Today we’re going to talk about a video camera called the Panasonic AG AF100. The AF100 is from a family of products that adhere to the Micro Four-Thirds standard. So far, Olympus and Panasonic are the two manufacturers making cameras for this standard, but a number of other manufacturers have also signed on to produce add-ons for it. Sigma, Carl Zeiss, Lensbaby and Voigtlander, all venerable manufacturers, have signed on to make lenses for it.

The Panasonic AF100

But the true power of this standard comes from the manufacturers that have built adapters that let you bring a variety of non Micro Four-Thirds lenses to this platform. Voigtlander and Redrock Micro are some of the companies that make adapters that will let you use Leica, Canon and Nikon lenses on a Micro Four-Thirds camera. The image above is of a Canon-mount CP.2 lens from Zeiss, with an adapter that let us put it on an Olympus E-P2 Micro Four-Thirds camera. There was a little play in the fit, but it worked well enough.

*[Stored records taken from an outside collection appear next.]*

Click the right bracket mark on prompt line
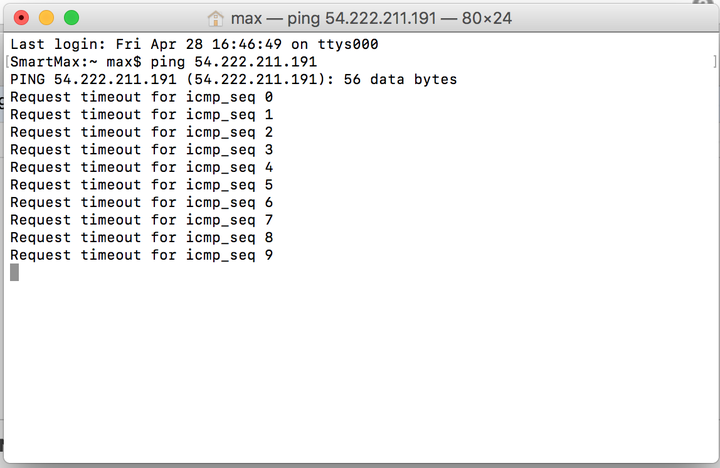The width and height of the screenshot is (720, 468). pyautogui.click(x=714, y=62)
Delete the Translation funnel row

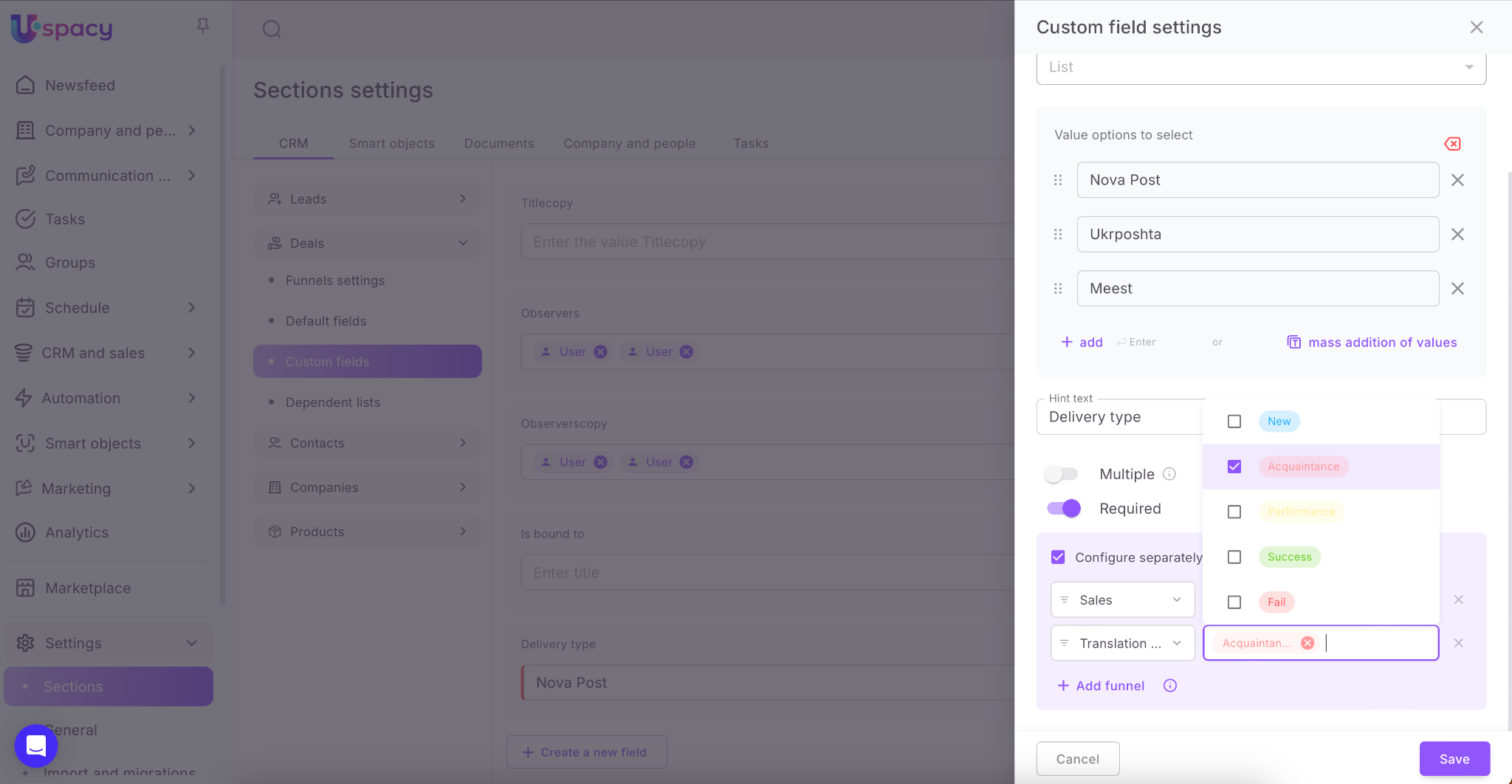click(x=1458, y=643)

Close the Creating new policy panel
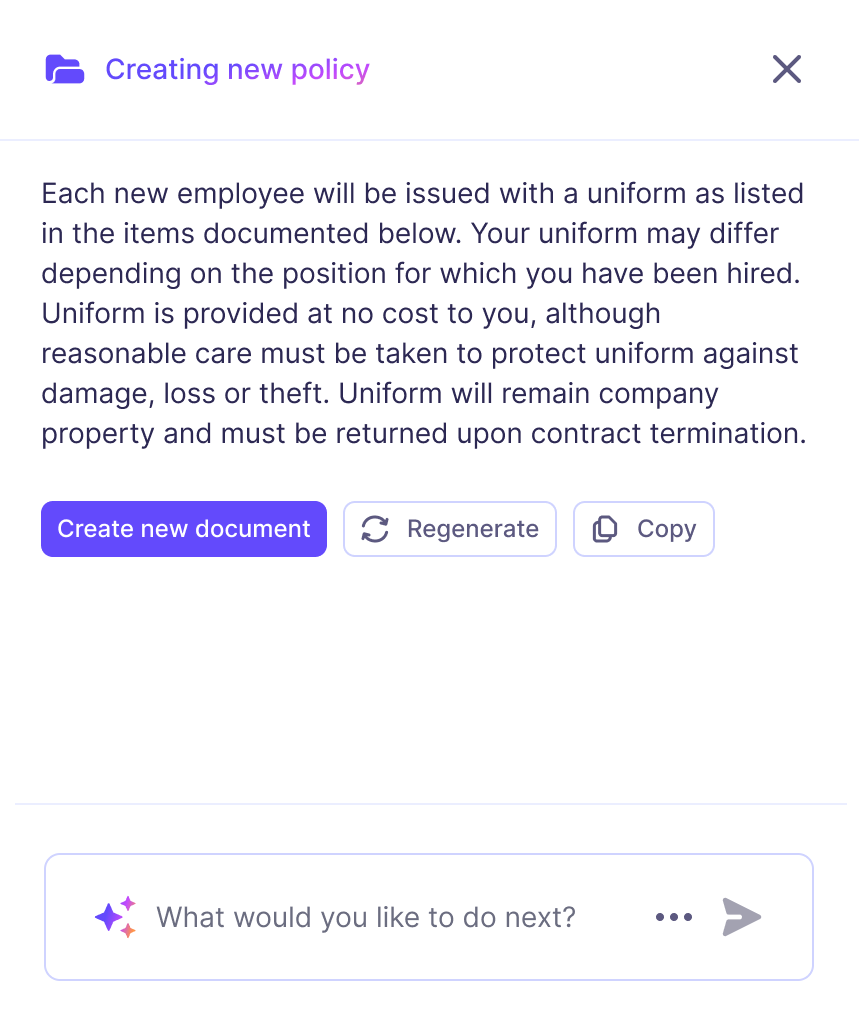(x=787, y=69)
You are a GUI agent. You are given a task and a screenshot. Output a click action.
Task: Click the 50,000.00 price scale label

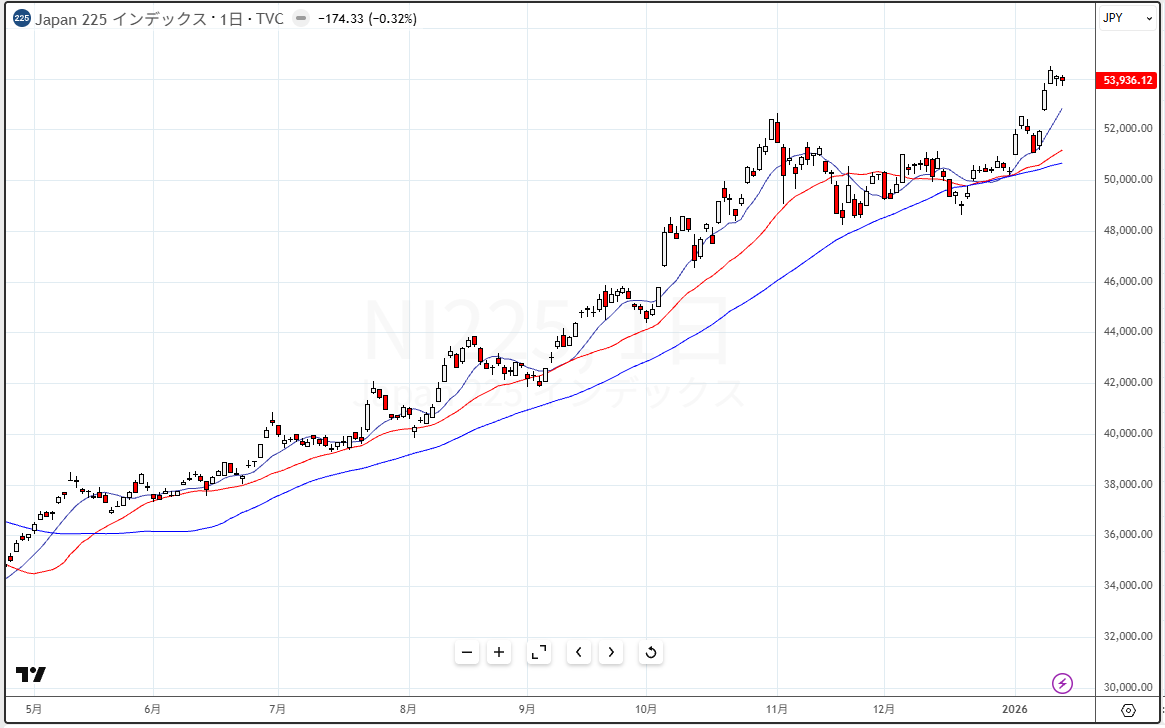point(1128,180)
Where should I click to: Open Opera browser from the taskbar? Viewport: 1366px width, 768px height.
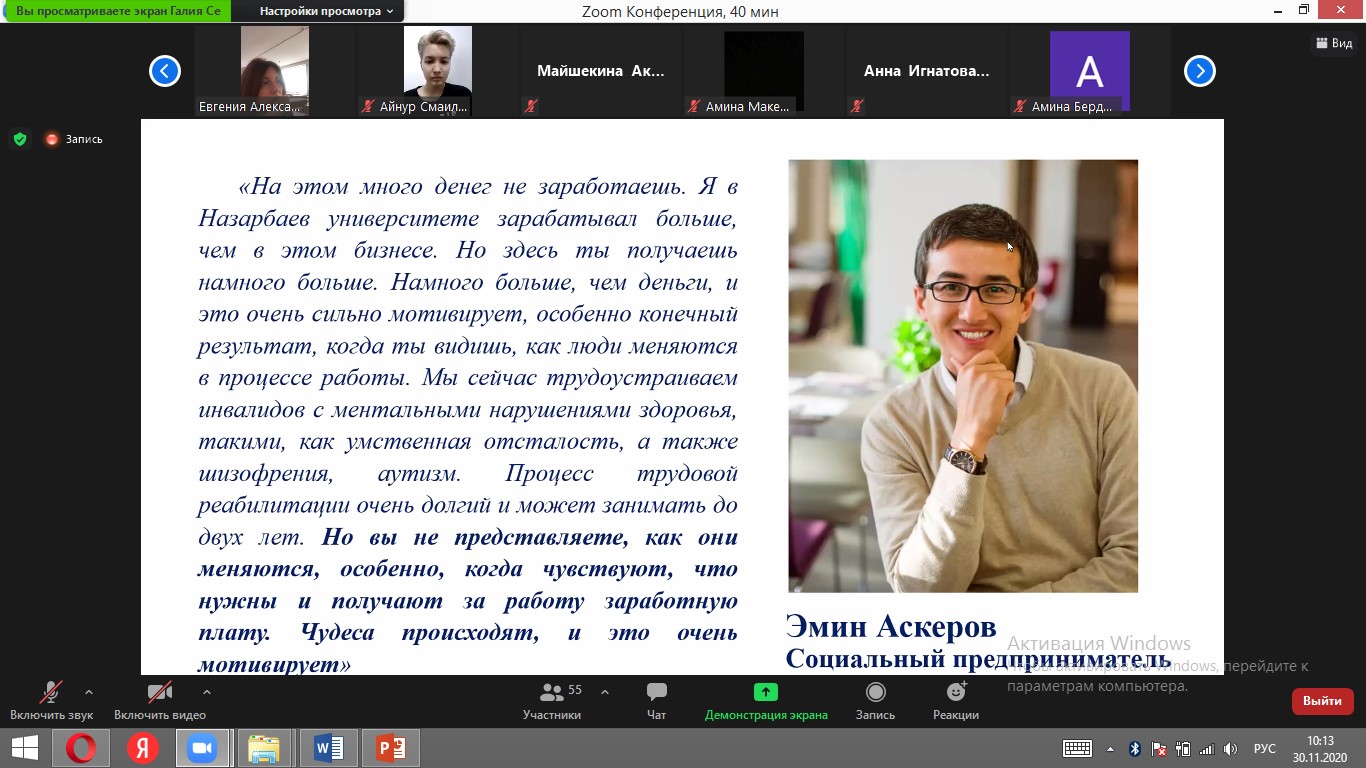(x=81, y=748)
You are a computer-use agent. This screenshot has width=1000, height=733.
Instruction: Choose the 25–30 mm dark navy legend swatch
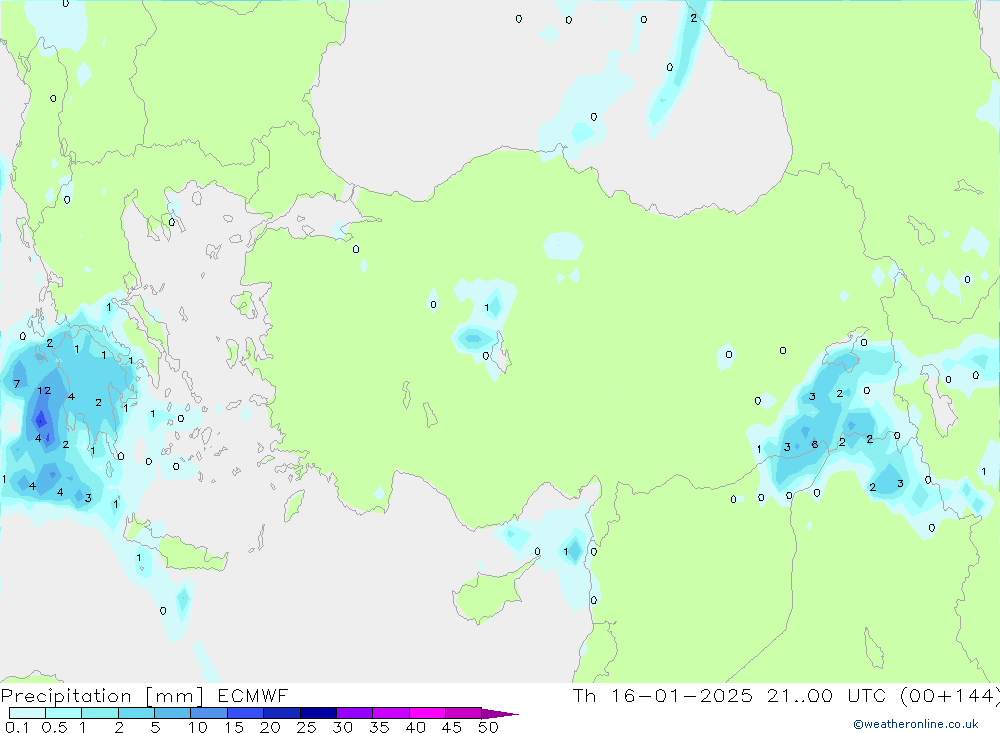pyautogui.click(x=318, y=713)
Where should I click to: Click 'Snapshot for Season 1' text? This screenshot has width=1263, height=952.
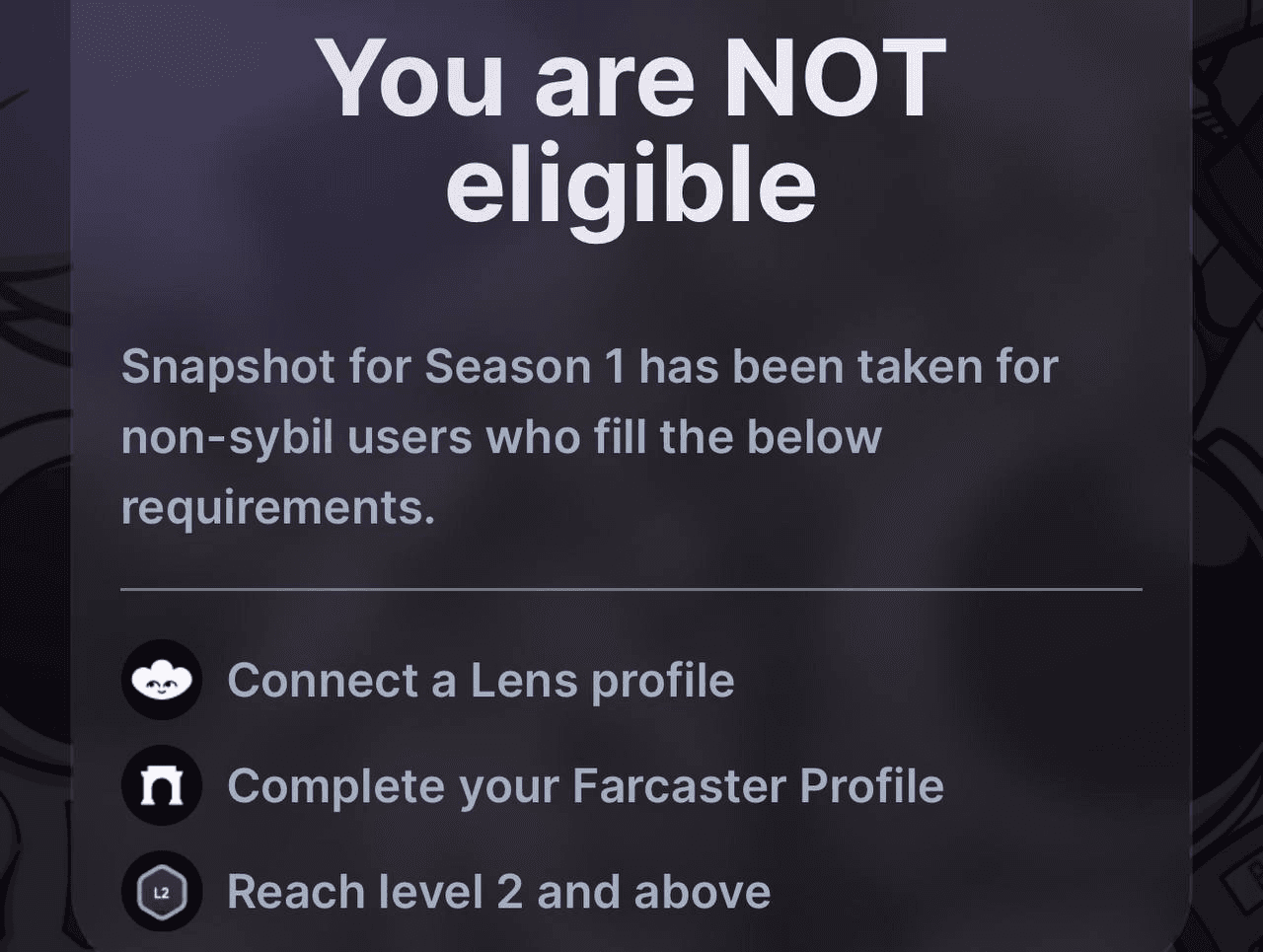tap(374, 367)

The CP.2 was a lens designed specifically for video. With the same adapter shown in the image, you can also adapt that lens to the Panasonic AF100, opening up a wide range of cinematic possibilities.

Nikon F Mount to Micro Four-Thirds adapter

Nikon F Mount to Micro Four-Thirds adapter

But that’s not all. Take that Nikon F mount adapter we rent and you can take Nikon’s ‘D’ lenses and put them on the AF100, or the Panasonic GH2, which is also pretty well known for its video capabilities. The ‘D’ lenses have manual aperture rings on them, so you have full manual control of the lens.

There are two caveats here. None of these adapters allow for auto-focus (but that’s ok, because most video being shot on cameras like this are shot in manual focus anyway). Also, the Canon adapters don’t allow for aperture control, so you’re stuck shooting with the aperture stuck wide open for the most part. There are tricks around that, but the Leica and Nikon adapters are your best bet if you’re looking to go this way.

So the next time you’re considering shooting video, consider the AF100. It’s a pro body, with advanced controls for video and audio, and with the right adapter, you could put some amazing Zeiss, Nikon, Canon or Leica glass on it and do some pretty cool stuff.